Task input:
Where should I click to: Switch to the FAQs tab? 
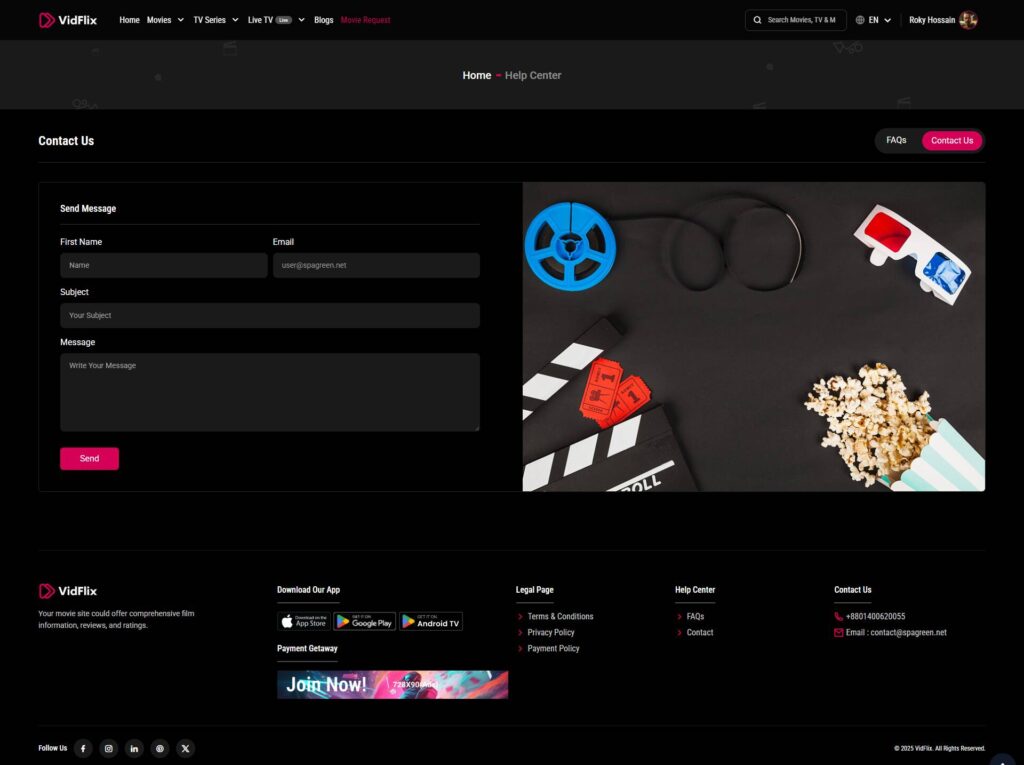[x=896, y=141]
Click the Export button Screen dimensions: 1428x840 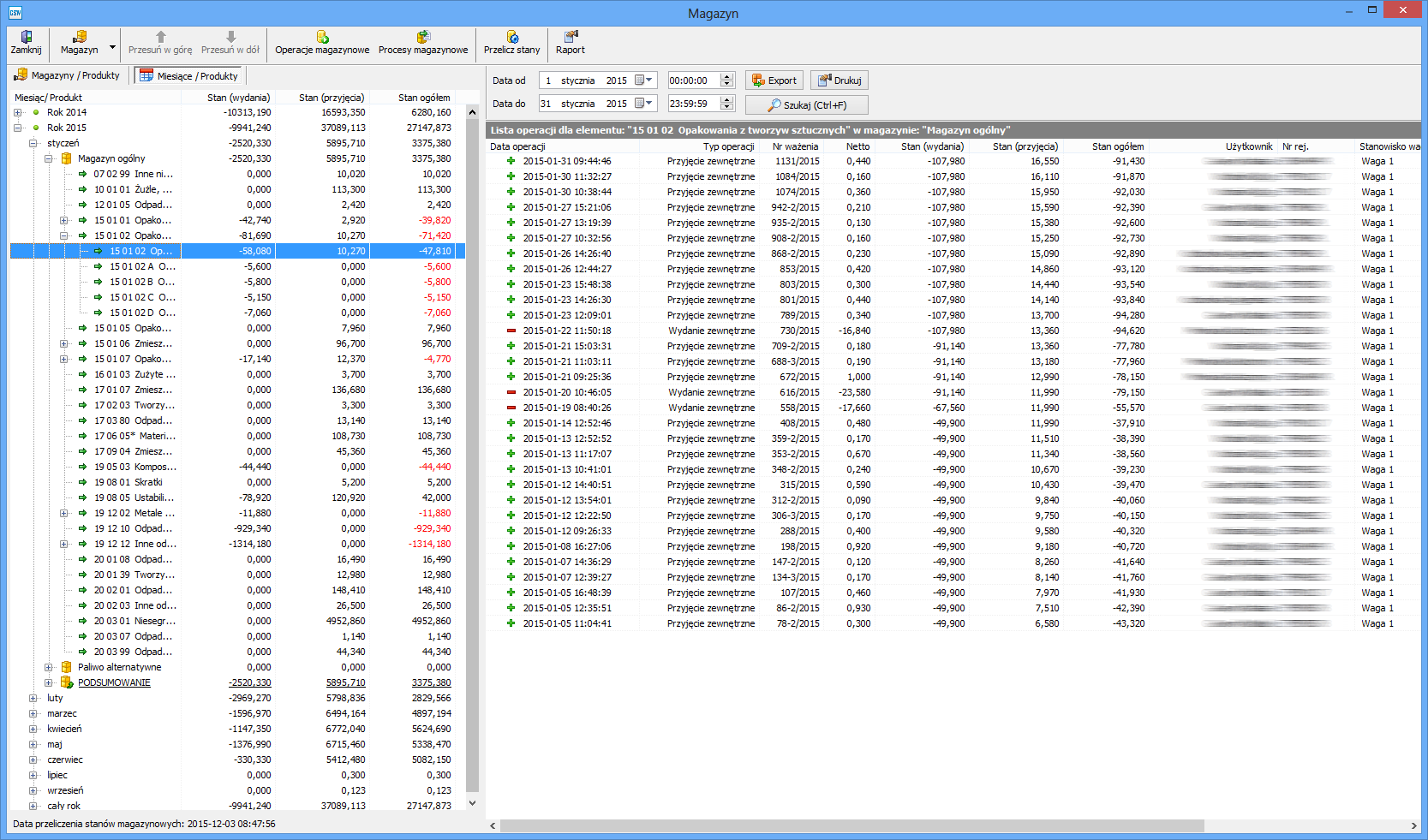[774, 80]
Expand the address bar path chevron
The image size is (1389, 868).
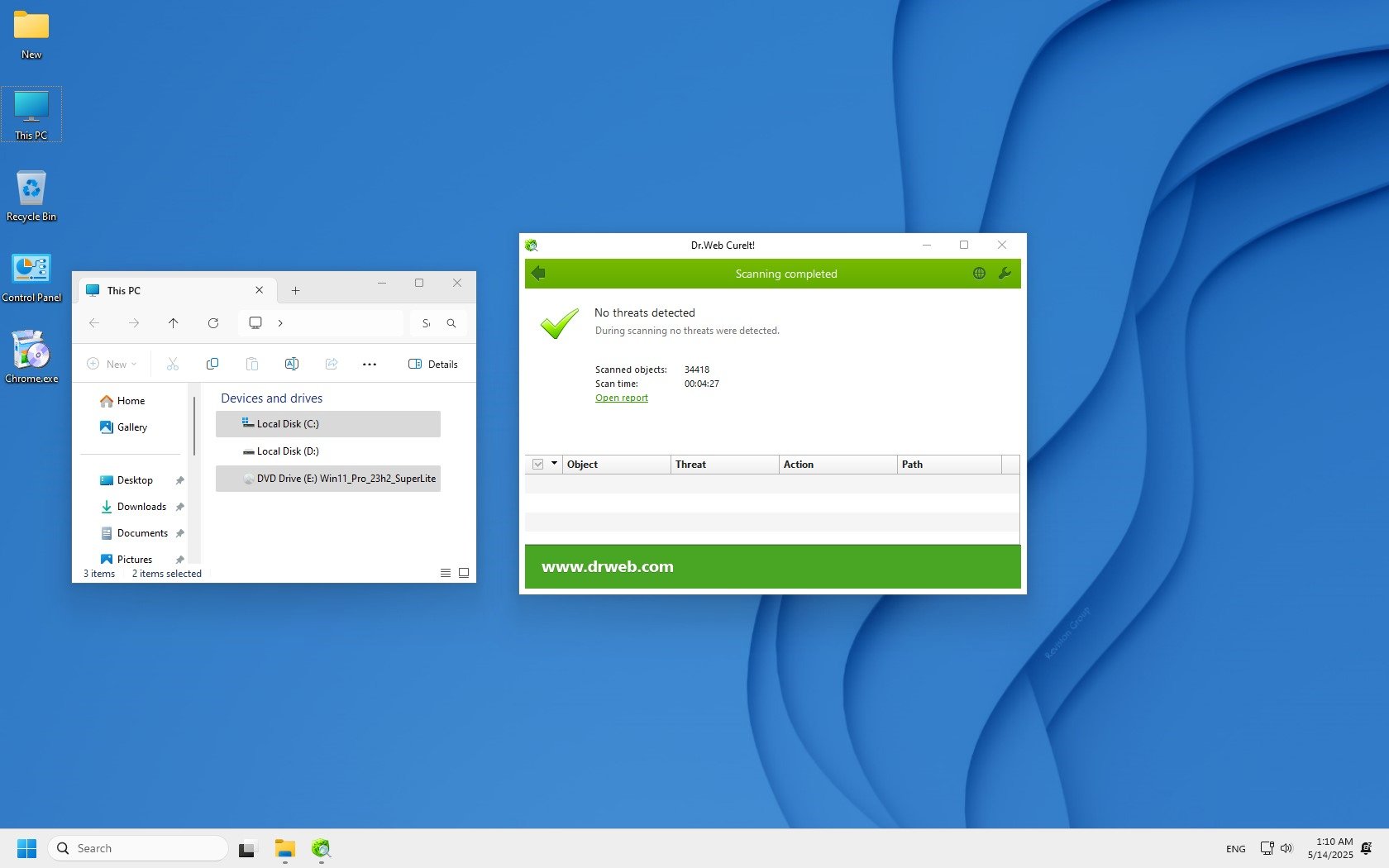tap(280, 323)
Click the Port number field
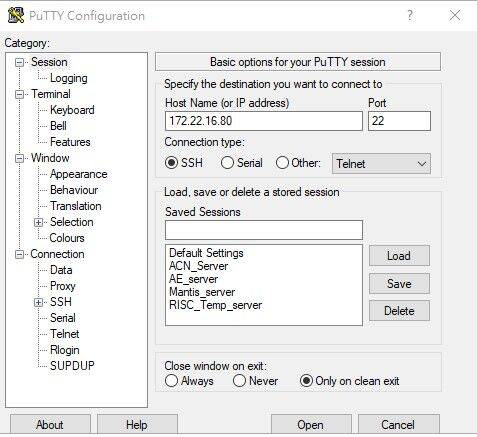The width and height of the screenshot is (477, 437). coord(399,121)
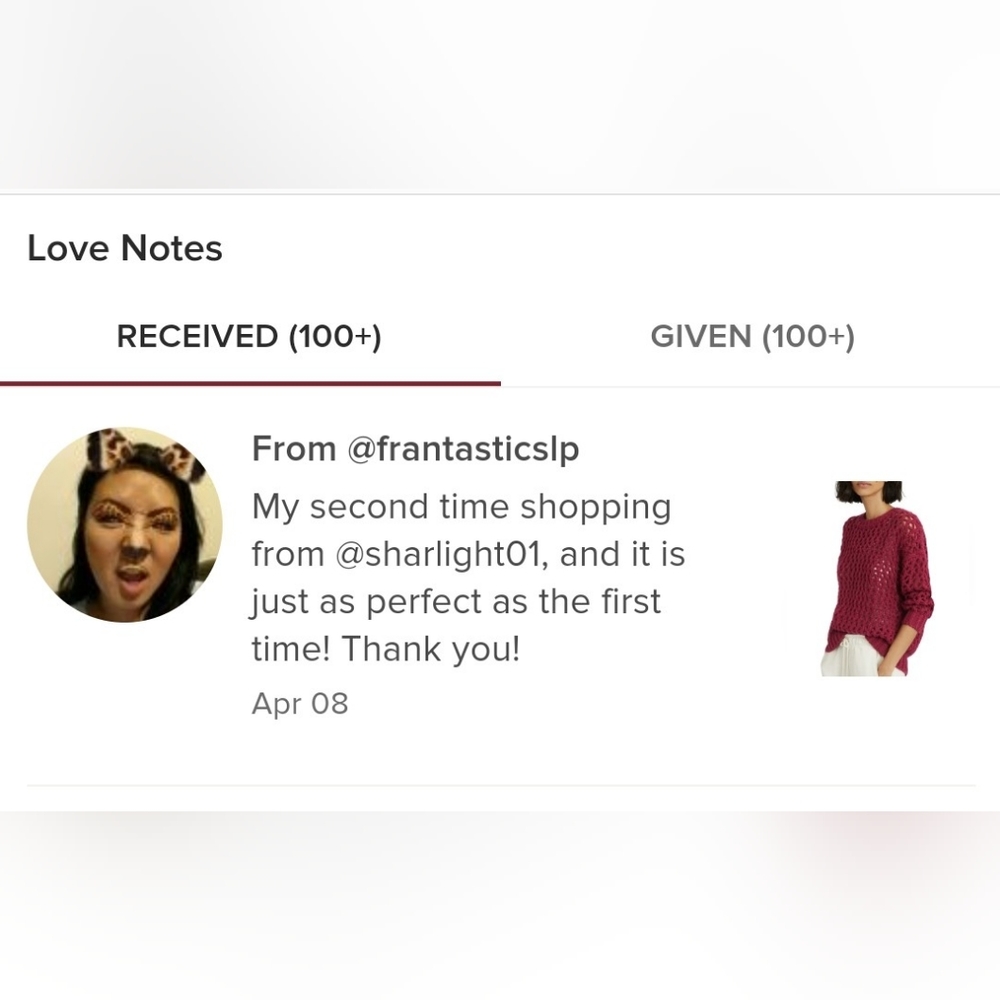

What the task requires: An exact copy of the lines from the one with "The image size is (1389, 868)." through the end of the entries above, both included, is the whole answer. It contains no pictures.

Output below:
The image size is (1389, 868).
tap(280, 323)
Click the Port number field
The width and height of the screenshot is (477, 437). coord(399,121)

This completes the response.